→ Exercise brief:
Rewrite the lines below, from the line with "Policies (269, 2524)" up to and including the last line, keeping the requests as they are. Multiply every coordinate in the answers by 2.45 and round each to a whole number, rounding halves up.

BEGIN Supplied material

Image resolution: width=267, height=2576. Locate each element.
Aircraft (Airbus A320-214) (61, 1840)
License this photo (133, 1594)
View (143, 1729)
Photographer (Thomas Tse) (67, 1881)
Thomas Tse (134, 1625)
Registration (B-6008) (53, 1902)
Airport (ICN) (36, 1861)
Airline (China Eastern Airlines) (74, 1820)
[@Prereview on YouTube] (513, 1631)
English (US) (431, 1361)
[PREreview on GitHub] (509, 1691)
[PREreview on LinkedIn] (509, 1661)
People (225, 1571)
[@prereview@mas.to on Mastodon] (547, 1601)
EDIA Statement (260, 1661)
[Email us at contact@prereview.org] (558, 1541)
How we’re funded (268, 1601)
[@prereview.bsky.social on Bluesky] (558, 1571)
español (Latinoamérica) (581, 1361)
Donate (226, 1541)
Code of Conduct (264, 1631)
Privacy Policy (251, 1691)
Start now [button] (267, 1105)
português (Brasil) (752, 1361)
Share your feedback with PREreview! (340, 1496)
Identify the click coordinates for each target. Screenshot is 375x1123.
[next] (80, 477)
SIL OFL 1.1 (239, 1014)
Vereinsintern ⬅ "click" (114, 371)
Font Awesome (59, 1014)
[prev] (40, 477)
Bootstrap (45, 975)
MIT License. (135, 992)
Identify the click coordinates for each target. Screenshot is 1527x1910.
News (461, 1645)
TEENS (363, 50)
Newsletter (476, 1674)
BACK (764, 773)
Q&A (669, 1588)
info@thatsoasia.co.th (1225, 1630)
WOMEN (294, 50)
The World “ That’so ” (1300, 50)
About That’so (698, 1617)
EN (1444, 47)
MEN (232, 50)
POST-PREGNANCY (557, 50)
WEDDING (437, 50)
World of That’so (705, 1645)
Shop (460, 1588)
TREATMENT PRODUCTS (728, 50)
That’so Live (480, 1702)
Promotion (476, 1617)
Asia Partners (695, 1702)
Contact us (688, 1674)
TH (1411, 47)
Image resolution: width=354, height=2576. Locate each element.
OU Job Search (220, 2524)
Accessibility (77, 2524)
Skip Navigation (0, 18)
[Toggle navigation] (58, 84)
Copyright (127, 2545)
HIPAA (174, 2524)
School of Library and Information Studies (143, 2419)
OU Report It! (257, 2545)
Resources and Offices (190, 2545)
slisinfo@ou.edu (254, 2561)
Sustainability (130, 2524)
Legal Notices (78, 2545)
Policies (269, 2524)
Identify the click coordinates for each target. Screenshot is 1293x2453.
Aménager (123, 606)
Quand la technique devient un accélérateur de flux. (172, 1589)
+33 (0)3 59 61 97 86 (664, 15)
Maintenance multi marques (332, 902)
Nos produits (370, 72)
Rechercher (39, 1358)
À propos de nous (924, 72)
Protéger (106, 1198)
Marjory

END Supplied material

→ Exercise response:
Policies (659, 6184)
Identify the click coordinates for each target. Screenshot is 1293x2453.
Aménager (301, 1485)
Quand la technique devient un accélérateur de flux. (421, 3893)
+33 (0)3 59 61 97 86 (1627, 37)
Maintenance multi marques (813, 2210)
Nos produits (907, 176)
Rechercher (96, 3327)
À propos de nous (2264, 176)
Protéger (260, 2935)
Marjory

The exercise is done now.